• **TASK TO COMPLETE**:
Your answer should consist of all lines in the listing that hold the word "axis".
#### INPUT RECORDS
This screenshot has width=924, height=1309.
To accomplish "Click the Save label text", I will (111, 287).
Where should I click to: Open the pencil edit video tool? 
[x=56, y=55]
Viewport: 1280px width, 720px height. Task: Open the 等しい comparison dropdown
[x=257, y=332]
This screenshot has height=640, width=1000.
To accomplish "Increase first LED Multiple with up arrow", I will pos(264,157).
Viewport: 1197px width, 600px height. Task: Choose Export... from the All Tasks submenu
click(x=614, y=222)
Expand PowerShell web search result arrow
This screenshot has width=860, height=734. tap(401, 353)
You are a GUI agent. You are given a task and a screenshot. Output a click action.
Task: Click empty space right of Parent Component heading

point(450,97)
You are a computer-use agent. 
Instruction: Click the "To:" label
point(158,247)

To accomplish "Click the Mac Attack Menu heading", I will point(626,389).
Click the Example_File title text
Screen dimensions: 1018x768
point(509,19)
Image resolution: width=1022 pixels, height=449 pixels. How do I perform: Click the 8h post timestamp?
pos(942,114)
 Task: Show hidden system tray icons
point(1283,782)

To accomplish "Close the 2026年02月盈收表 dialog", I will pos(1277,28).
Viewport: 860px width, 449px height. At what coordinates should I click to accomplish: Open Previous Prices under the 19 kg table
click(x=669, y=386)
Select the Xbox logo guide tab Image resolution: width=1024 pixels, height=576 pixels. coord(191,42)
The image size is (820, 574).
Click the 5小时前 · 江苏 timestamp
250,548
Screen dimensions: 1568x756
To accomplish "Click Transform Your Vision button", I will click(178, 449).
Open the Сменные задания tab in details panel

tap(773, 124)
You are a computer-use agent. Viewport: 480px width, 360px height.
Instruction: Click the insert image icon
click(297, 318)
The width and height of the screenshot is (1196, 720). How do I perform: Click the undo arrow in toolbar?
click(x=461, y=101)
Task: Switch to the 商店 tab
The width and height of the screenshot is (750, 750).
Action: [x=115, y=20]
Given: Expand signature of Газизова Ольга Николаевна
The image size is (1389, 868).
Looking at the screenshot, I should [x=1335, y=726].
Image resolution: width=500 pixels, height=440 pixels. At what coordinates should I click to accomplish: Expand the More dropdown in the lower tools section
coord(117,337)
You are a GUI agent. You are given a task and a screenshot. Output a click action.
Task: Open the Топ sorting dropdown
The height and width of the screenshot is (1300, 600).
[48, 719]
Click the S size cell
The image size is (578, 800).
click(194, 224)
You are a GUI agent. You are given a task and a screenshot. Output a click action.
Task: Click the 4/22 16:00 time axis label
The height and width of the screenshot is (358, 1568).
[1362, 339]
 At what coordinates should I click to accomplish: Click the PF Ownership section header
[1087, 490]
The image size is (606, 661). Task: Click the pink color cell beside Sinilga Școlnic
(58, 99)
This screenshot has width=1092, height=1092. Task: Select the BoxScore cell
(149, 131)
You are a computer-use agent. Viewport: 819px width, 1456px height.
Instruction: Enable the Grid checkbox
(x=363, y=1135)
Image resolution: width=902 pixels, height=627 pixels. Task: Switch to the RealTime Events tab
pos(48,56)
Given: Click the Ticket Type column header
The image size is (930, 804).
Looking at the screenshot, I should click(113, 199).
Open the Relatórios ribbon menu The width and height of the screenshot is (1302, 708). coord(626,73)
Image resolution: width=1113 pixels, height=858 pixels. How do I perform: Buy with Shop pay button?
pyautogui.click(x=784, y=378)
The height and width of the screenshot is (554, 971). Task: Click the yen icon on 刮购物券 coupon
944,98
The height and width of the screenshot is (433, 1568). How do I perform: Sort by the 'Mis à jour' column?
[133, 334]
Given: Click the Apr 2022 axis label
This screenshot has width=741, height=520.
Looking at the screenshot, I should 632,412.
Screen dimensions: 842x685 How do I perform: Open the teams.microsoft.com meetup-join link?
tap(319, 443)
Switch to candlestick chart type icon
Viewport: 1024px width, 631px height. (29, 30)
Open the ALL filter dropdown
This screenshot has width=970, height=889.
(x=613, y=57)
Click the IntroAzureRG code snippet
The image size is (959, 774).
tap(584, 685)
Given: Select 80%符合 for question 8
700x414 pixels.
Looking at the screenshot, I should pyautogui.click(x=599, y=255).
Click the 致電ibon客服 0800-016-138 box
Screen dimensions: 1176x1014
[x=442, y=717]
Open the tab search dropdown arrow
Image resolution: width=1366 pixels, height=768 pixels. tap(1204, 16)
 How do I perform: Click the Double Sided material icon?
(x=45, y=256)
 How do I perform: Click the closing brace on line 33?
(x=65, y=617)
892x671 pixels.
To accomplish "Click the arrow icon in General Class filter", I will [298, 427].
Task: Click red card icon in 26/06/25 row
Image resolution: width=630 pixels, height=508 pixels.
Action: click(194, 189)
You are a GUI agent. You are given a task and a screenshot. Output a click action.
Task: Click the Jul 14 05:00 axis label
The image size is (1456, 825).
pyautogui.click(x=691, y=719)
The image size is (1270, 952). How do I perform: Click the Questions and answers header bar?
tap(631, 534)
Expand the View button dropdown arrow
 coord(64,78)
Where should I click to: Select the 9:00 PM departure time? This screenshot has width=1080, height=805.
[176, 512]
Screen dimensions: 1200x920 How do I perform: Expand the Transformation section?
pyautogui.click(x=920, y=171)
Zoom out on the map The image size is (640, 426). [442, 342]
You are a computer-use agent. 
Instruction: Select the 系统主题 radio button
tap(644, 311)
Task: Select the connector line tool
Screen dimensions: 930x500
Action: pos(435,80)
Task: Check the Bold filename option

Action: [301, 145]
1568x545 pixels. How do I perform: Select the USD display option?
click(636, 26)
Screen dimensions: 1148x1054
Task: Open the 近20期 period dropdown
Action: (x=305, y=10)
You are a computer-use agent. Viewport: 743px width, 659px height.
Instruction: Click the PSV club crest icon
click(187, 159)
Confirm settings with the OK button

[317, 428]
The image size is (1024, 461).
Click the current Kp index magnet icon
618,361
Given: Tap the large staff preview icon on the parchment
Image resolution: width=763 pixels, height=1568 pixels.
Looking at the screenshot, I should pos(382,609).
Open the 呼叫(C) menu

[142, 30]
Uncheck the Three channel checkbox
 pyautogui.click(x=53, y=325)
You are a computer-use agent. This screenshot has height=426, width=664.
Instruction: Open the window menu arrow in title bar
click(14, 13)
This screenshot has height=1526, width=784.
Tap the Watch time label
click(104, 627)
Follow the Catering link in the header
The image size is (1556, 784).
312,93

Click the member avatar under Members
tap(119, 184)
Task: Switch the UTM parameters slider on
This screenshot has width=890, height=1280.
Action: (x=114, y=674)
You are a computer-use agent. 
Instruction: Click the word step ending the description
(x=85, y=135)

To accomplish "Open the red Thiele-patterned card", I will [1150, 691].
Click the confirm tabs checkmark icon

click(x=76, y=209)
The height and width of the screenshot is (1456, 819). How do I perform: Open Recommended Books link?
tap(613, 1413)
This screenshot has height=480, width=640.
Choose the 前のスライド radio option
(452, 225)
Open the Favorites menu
########
• **WRITTEN SOLUTION**:
Task: Click the 4/22 16:00 time axis label
Given: Click the Apr 2022 axis label
Task: Click the Jul 14 05:00 axis label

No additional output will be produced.